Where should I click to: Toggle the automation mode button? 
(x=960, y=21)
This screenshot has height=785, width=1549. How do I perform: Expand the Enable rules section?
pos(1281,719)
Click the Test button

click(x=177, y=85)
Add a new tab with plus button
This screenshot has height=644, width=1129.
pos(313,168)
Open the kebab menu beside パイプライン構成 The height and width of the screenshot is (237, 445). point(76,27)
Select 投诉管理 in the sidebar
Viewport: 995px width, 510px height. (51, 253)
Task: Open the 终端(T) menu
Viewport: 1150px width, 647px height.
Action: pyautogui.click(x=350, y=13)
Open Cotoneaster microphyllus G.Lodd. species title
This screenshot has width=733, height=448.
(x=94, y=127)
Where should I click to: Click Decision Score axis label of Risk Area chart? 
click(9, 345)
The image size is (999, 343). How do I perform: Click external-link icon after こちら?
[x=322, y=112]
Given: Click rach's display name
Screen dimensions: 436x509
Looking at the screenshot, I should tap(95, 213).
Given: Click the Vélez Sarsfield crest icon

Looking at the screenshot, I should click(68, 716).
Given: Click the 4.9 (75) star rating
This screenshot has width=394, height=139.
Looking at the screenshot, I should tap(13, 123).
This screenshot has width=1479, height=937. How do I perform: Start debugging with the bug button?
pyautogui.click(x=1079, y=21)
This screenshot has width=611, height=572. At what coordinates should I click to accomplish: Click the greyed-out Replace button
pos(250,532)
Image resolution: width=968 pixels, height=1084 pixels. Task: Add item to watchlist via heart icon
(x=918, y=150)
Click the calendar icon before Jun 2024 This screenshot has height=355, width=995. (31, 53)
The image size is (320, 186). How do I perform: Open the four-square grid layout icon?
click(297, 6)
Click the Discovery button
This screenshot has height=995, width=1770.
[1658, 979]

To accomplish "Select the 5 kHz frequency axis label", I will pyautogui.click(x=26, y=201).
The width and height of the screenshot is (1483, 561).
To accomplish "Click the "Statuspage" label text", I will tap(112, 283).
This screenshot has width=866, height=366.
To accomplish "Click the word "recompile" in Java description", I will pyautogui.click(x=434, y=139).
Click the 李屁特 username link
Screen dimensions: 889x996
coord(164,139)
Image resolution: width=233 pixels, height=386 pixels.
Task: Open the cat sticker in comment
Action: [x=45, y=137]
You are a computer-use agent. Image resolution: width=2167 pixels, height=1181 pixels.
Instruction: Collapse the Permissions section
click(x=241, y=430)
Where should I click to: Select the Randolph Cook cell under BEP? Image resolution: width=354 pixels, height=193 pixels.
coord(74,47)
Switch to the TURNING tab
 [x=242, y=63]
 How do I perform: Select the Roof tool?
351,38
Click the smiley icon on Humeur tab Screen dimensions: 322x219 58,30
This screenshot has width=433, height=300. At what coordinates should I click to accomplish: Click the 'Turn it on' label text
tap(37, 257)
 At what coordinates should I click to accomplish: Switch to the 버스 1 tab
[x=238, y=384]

__________________________________________________

**DO THIS:** Copy the rows from the line containing "Click the calendar" through the last row, replacing "Switch to" with "Go to" and leaving everything else unchanged.

**FINAL RESULT:**
Click the calendar icon before Jun 2024 This screenshot has height=355, width=995. (31, 53)
The image size is (320, 186). How do I perform: Open the four-square grid layout icon?
click(297, 6)
Click the Discovery button
This screenshot has height=995, width=1770.
[1658, 979]

To accomplish "Select the 5 kHz frequency axis label", I will pyautogui.click(x=26, y=201).
The width and height of the screenshot is (1483, 561).
To accomplish "Click the "Statuspage" label text", I will tap(112, 283).
This screenshot has width=866, height=366.
To accomplish "Click the word "recompile" in Java description", I will pyautogui.click(x=434, y=139).
Click the 李屁特 username link
Screen dimensions: 889x996
coord(164,139)
Image resolution: width=233 pixels, height=386 pixels.
Task: Open the cat sticker in comment
Action: [x=45, y=137]
You are a computer-use agent. Image resolution: width=2167 pixels, height=1181 pixels.
Instruction: Collapse the Permissions section
click(x=241, y=430)
Where should I click to: Select the Randolph Cook cell under BEP? Image resolution: width=354 pixels, height=193 pixels.
coord(74,47)
Go to the TURNING tab
 [x=242, y=63]
 How do I perform: Select the Roof tool?
351,38
Click the smiley icon on Humeur tab Screen dimensions: 322x219 58,30
This screenshot has width=433, height=300. At what coordinates should I click to accomplish: Click the 'Turn it on' label text
tap(37, 257)
 At what coordinates should I click to accomplish: Go to the 버스 1 tab
[x=238, y=384]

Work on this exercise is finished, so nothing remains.